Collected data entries
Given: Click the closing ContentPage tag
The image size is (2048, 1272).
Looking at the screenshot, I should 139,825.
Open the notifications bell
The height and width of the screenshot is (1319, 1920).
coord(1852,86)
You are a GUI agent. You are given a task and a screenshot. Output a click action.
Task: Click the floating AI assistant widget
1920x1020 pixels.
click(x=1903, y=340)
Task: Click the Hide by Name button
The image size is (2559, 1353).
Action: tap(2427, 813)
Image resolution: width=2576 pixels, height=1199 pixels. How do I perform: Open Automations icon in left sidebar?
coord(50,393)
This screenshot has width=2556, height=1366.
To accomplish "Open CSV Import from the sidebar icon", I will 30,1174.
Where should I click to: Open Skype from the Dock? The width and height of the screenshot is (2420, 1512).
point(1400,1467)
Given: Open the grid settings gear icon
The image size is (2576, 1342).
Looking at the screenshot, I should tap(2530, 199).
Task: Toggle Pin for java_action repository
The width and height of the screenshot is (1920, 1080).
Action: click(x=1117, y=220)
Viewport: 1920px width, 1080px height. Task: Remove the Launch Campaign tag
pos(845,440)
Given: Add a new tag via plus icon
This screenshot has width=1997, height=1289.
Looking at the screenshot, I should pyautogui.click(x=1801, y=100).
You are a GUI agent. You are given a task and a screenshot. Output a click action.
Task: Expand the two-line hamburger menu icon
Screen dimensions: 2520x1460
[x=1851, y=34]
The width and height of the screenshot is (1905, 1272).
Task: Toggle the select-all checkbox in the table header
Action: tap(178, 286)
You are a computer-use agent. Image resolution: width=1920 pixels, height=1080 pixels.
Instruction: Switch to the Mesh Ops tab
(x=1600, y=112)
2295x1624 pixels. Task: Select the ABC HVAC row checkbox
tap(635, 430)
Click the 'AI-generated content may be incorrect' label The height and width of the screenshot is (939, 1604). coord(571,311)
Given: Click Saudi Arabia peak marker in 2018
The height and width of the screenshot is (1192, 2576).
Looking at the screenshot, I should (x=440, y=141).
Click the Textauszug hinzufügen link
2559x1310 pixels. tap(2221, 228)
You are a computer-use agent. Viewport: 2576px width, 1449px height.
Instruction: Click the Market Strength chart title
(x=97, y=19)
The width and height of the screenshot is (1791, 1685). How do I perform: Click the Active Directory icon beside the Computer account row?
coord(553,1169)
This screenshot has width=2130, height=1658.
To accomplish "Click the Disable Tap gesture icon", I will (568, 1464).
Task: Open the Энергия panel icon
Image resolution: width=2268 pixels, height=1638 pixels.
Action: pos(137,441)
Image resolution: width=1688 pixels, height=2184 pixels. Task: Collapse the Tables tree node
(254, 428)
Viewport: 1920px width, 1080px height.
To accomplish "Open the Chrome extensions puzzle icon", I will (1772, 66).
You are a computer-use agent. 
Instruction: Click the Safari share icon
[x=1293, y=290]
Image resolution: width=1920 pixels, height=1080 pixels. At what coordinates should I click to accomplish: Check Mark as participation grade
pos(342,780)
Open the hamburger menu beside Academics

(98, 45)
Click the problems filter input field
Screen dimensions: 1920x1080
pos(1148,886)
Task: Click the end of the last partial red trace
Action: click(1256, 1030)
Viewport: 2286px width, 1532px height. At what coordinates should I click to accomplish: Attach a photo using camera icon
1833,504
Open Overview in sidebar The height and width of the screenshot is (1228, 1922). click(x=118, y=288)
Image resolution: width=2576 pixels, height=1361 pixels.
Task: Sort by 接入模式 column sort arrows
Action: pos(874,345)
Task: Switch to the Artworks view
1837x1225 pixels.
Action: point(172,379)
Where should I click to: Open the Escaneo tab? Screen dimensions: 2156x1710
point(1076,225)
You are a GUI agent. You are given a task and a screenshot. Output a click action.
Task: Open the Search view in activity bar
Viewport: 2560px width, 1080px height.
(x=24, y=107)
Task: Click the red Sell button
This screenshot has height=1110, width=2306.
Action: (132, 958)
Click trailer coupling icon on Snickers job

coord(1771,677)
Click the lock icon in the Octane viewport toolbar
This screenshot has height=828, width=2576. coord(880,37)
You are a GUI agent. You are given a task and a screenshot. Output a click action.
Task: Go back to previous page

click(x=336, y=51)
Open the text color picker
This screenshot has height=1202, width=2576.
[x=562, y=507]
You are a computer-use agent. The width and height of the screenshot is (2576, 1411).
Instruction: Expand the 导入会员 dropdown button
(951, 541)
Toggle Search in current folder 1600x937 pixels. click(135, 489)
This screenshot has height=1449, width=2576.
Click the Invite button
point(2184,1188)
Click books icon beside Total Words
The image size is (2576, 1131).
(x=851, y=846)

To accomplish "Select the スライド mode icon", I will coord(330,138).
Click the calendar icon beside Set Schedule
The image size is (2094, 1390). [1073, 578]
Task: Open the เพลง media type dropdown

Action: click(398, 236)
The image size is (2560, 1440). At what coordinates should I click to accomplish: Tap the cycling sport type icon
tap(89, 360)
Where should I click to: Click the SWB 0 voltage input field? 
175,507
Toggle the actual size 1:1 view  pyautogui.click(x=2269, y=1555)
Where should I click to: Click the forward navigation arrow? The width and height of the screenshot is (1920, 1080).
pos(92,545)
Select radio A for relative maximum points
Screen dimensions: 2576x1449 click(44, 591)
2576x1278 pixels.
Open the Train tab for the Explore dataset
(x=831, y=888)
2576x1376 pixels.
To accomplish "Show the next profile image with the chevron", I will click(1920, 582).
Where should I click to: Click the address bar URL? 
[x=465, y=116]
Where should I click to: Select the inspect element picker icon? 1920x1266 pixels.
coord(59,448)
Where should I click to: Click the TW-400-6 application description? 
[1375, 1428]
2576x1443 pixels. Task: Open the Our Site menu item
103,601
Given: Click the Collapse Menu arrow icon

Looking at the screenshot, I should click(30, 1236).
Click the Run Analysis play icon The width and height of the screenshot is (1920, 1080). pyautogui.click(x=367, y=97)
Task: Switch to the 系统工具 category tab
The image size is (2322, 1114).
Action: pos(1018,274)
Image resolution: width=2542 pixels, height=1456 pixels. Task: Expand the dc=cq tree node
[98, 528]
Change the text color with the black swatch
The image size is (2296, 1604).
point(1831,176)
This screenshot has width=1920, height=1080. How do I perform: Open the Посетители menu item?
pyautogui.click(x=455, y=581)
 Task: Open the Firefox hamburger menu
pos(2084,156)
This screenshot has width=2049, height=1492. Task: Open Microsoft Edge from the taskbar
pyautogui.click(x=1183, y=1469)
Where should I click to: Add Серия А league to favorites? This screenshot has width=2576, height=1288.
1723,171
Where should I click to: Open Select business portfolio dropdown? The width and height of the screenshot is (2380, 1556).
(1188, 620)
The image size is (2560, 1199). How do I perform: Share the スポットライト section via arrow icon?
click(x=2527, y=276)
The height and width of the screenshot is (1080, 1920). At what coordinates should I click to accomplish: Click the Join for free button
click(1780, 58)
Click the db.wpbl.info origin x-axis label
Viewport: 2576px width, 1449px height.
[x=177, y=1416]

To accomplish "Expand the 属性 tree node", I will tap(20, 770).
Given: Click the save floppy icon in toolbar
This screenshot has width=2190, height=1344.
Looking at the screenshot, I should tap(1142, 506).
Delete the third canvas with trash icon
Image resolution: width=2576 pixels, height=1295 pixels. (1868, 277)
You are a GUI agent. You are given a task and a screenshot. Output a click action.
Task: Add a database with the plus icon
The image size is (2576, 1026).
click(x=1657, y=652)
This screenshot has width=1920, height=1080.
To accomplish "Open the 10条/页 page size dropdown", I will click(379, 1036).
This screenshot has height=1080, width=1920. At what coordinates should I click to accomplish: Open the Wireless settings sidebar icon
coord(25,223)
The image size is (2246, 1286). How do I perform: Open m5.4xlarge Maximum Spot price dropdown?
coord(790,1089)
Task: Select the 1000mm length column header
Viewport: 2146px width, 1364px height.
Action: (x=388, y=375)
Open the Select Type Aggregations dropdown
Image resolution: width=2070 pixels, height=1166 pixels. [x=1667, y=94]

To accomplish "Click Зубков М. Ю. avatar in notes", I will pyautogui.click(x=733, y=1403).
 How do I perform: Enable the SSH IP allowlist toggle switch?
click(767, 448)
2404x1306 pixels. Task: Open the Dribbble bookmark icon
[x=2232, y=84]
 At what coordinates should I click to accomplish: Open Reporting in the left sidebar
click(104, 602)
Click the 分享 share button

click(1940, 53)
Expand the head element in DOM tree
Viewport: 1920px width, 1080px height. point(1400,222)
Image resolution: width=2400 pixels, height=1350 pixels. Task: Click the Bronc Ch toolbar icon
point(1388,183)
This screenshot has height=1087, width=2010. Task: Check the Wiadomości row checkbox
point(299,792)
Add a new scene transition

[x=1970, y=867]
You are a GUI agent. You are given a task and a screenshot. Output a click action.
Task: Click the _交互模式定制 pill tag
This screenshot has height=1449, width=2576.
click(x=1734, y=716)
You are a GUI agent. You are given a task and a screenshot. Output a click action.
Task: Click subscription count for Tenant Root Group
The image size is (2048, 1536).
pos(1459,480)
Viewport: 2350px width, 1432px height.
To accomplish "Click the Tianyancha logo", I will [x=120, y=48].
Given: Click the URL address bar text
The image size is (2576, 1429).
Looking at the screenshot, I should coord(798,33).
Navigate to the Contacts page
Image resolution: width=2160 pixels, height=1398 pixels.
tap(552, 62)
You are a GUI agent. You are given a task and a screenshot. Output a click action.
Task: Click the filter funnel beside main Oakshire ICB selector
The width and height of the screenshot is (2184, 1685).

**WHAT TO WORK ON**
Go line by line through the records above and copy each one containing "plus".

**OUTPUT OF THE TASK**
Given: Add a new tag via plus icon
Task: Add a database with the plus icon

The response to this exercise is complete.